:: THE TASKS ::
A) In the review-matching pipeline steps, which method computes sequence embeddings?
B) Return the review-matching pipeline steps word for word, from "- Index the" to "to generate embeddings.".
C) Write the next part of the review-matching pipeline steps, starting after their final line.

2. Load Processed Data:

 - Load test user and review datasets (processed_test_users.csv and processed_test_reviews.csv).
 - Index the data by accommodation_id for efficient filtering.

3. Batch Prediction:

 - Iterate over accommodations in batches of size N.
 - For each batch:
     - Tokenize and encode review and user feature data.
     - Pass the encoded data through their respective models to generate embeddings.
     - Use mean pooling to compute sequence embeddings.

4. Similarity Computation:

 - Compute similarity scores between user-accommodation embeddings and review embeddings.
 - Identify the top 10 most relevant reviews for each user-accommodation pair.

5. Prepare Submission File:

 - Append results to the submission file, ensuring each row contains:
     - accommodation_id
     - user_id
     - The IDs of the top 10 matching reviews (or placeholders if fewer than 10 reviews are available).

:: SOURCE EXCERPT ::
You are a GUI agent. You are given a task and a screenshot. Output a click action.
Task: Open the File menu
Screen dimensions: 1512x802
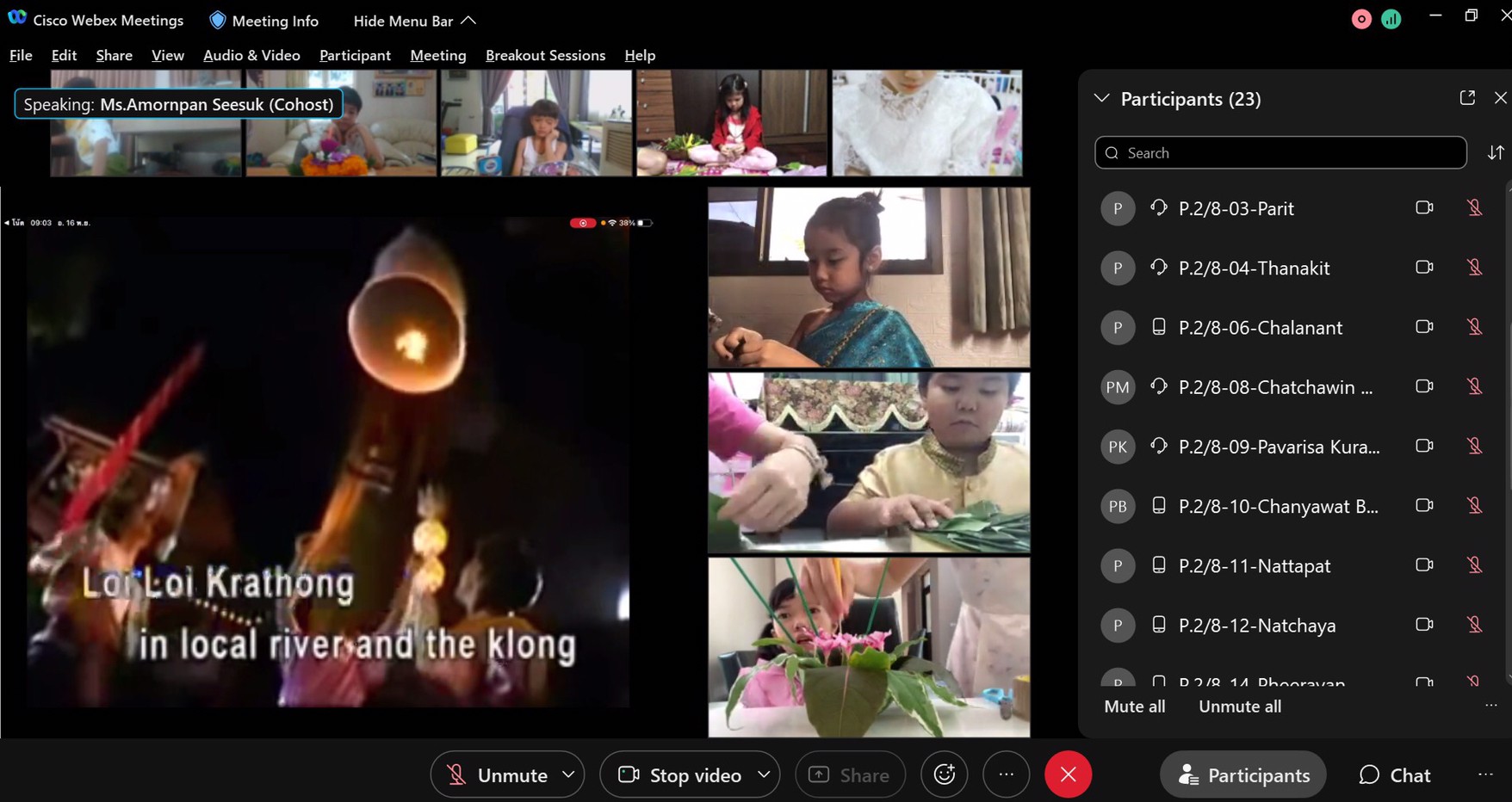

:: EXPECTED OUTPUTS ::
A) Mean pooling.

B)
- Index the data by accommodation_id for efficient filtering.

3. Batch Prediction:

 - Iterate over accommodations in batches of size N.
 - For each batch:
     - Tokenize and encode review and user feature data.
     - Pass the encoded data through their respective models to generate embeddings.

C)
6. Optimize Resource Usage:

 - Clear GPU memory (torch.cuda.empty_cache()) after processing each batch to ensure efficient resource usage.

7. Finalize Submission:

 - Add a unique ID column to the submission file.
 - Save the final submission as a CSV file in the specified directory.

In [13]:
import pandas as pd
import torch
from transformers import AutoTokenizer, AutoModel
from tqdm import tqdm
from utils.model_utils import mean_pooling

In [15]:
def prepare_submission(user_accommodation_embeddings, review_embeddings, users_df, reviews_df):
    submission = []

    for idx, row in users_df.iterrows():
        user_id = row['user_id']
        accommodation_id = row['accommodation_id']

        # Get the corresponding embedding
        user_accommodation_embedding = user_accommodation_embeddings[idx]  # Shape: (embedding_dim,)

        # Find all reviews for this accommodation
        relevant_reviews = reviews_df[reviews_df['accommodation_id'] == accommodation_id]

        if relevant_reviews.empty:
            continue  # No reviews for this accommodation

        # Encode only the relevant reviews
        relevant_review_embeddings = review_embeddings[relevant_reviews.index]  # Shape: (num_reviews_for_accommodation, embedding_dim)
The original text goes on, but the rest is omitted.